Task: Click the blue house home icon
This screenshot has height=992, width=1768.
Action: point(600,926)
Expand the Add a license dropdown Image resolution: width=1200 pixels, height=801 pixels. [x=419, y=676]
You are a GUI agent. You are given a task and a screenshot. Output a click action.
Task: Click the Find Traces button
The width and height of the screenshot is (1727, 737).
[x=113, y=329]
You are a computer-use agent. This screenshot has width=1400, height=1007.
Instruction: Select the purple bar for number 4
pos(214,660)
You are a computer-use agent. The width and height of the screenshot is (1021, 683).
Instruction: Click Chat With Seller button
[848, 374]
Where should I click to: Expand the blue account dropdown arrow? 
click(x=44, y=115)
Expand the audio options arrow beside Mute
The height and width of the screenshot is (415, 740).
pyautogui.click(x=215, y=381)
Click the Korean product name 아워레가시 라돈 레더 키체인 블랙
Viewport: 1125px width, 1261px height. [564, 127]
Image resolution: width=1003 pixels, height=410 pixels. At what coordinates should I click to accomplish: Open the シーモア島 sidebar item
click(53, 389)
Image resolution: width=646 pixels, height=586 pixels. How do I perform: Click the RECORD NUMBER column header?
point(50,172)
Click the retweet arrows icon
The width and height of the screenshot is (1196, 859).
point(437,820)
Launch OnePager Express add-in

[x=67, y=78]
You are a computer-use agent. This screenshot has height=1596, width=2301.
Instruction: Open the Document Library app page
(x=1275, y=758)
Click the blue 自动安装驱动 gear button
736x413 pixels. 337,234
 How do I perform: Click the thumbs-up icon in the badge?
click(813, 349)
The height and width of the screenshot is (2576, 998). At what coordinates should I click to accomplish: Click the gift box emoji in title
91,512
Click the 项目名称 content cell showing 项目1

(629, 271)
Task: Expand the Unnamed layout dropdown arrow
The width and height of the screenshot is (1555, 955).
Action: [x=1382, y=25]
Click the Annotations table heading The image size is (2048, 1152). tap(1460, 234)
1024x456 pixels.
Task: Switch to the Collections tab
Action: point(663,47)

• Exercise
Reproduce verbatim the lines from the one with "Click the 项目名称 content cell showing 项目1" through the end of the records.

• Result of the exercise
Click the 项目名称 content cell showing 项目1

(629, 271)
Task: Expand the Unnamed layout dropdown arrow
The width and height of the screenshot is (1555, 955).
Action: [x=1382, y=25]
Click the Annotations table heading The image size is (2048, 1152). tap(1460, 234)
1024x456 pixels.
Task: Switch to the Collections tab
Action: point(663,47)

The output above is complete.